During the height of the Covid-19 pandemic, the most common way to die from Covid was via a cytokine storm. This is when the immune system responds to a severe illness by over-producing inflammatory cytokines, causing damage to surrounding tissue. Inflammation is good when it is temporary and controlled, but long-term or severe inflammation is dangerous. Inflammation of the lungs can constrict airways and prevent breathing. The swelling of tissue can put mechanical stress on tissue which can over time cause damage. Cells experiencing these stresses will age faster and lose function over time. When tissue is too severely damaged, it has to be repaired with scar tissue that causes long-term disability. Cytokines also trigger blood coagulation so as to facilitate scabbing to prevent blood loss. Cytokine storms can cause so much coagulation that blood clots form, which are particularly dangerous in narrow capillaries such as those of the lungs. Even though this storm is centered on the lungs, cytokines can enter the bloodstream and trigger similar severe inflammation in other organs. And because immune cells respond to cytokines by reproducing faster and these new immune cells produce more cytokines, one could get trapped in a feedback loop of ever escalating immune response.
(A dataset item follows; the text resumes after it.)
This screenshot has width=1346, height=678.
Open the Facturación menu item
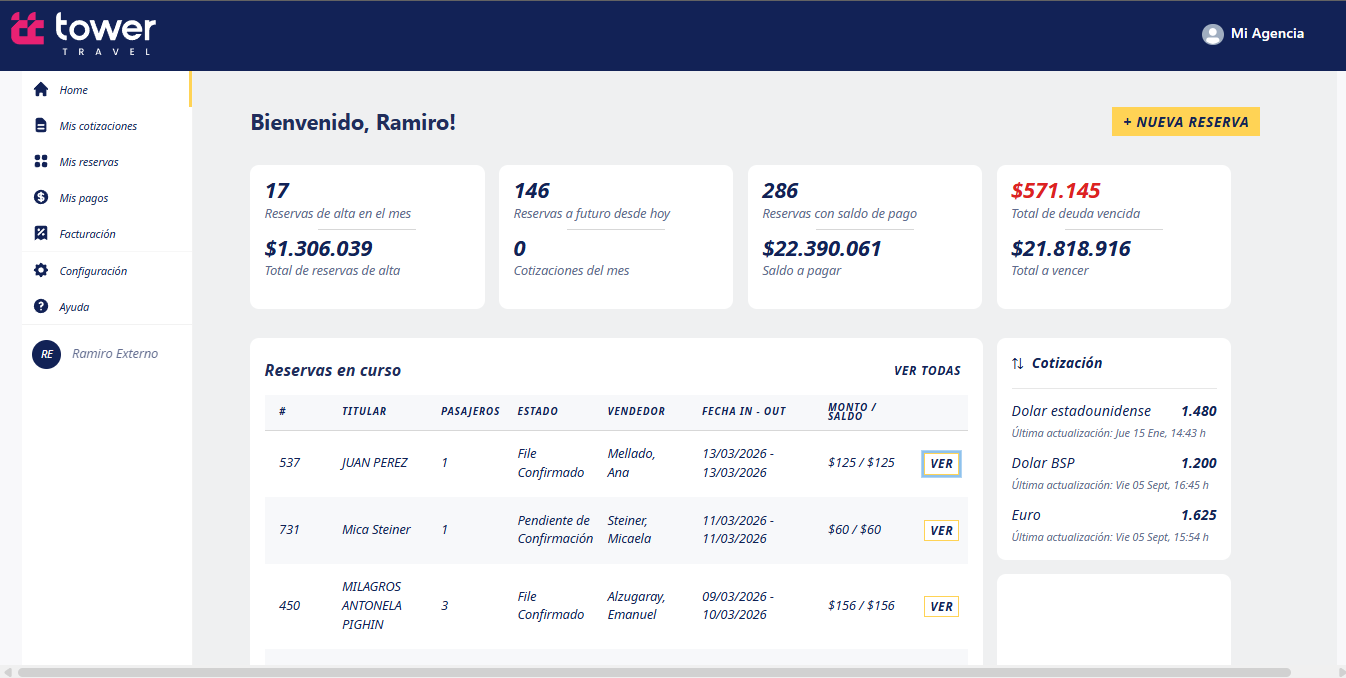[88, 234]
Symptoms caused by cytokine storms are myriad, ranging from flu-like symptoms to rashes to low blood pressure to hemorrhaging to liver and kidney failure, just to name a few.
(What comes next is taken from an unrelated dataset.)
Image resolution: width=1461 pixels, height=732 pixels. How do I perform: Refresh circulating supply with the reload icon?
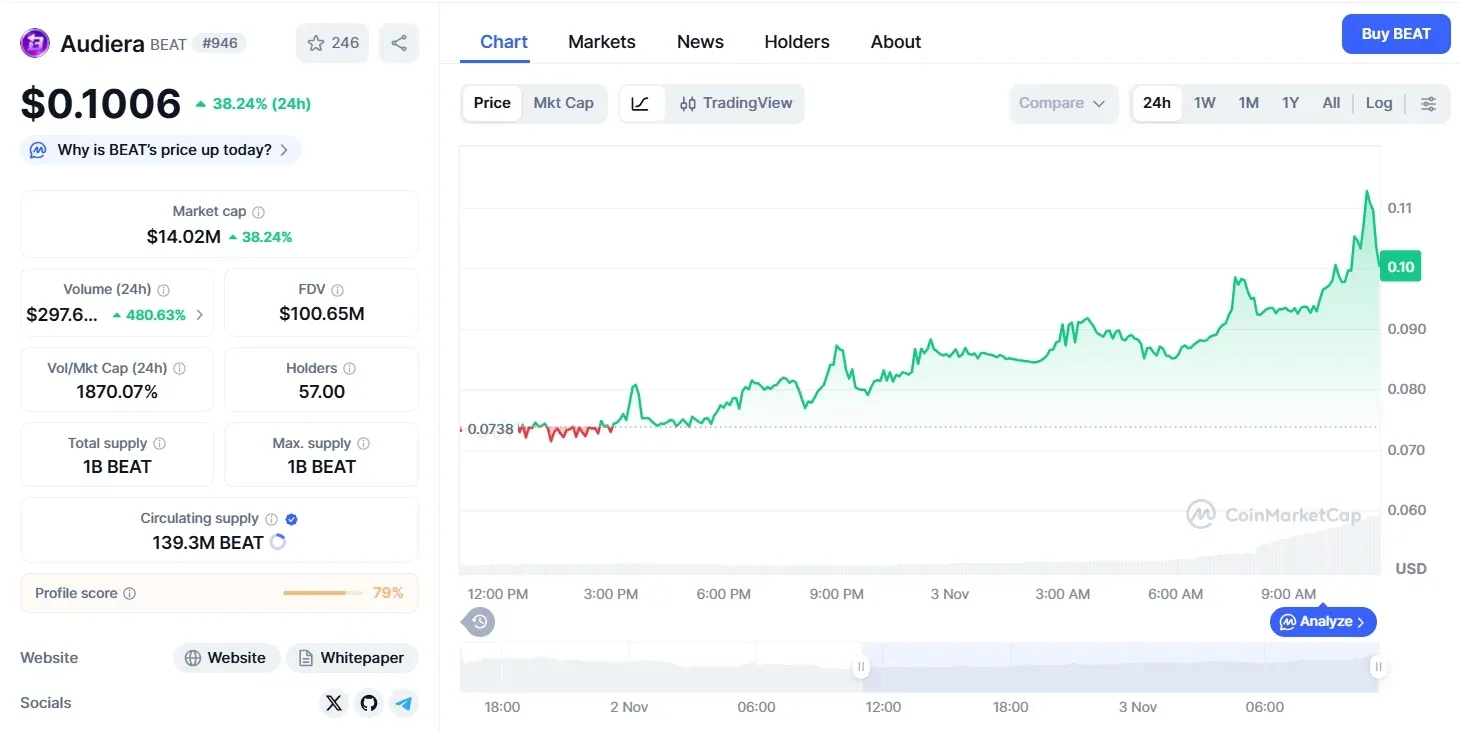(x=278, y=541)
There are still a lot of unanswered questions surrounding cytokine storms. Covid-19 is not the only virus to trigger them; they’ve been observed in several severe infections from influenza to herpesvirus to the bubonic plague. It should be noted that pathogens which cause such severe infections often have defenses against the complement system, from bacteria secreting proteins which disable complement proteins to viruses using an infected cell's own defenses against complement to protect itself. Coronaviruses appear to have similar complement evasion abilities, though these aren’t perfectly understood, so it’s possible that the immune system has to hit harder to fight a resistant virus, meaning those harder hits cause more collateral damage. A person’s propensity for cytokine storms with Covid are linked to the severity of the infections they experience, though like everything else involving individual Covid severity, very little is understood. With over 200 proteins involved in the complement system and cytokine signaling, there are likely numerous genetic variations that could give one a more or less hair-trigger immune system, though it could be a while before this is fully understood.
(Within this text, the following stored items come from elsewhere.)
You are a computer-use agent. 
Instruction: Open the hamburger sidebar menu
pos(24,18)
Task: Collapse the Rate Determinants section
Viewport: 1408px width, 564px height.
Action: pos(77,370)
Fortunately, progress has been made. You might have heard of interleukin-6, one of the most important cytokines for signaling inflammation and immune responses. Early in the pandemic, it was found that the amount of IL-6 in a Covid patient’s blood correlated to how severe their infection would be, giving doctors and nurses information with which to prepare and triage. There are also drugs that can inhibit cytokine responses and reduce the severity of cytokine storms. How to use such drugs is an area of ongoing research, as weakening the immune system during an active severe infection is something one should do very carefully. This has understandably become an area of research with a lot of focus and will likely yield some useful insights into who is most at risk for severe illness (Covid or otherwise) and how to mitigate against this. Regardless, our immune systems are even more intricate and wondrous than we give them credit for.


For More Details


* Blood vessels are structured like a braid of hair with a hollow channel in the center of the braid. Blood flows through this hollow channel normally, but the braid can be loosened to create gaps for fluid and cells to move through.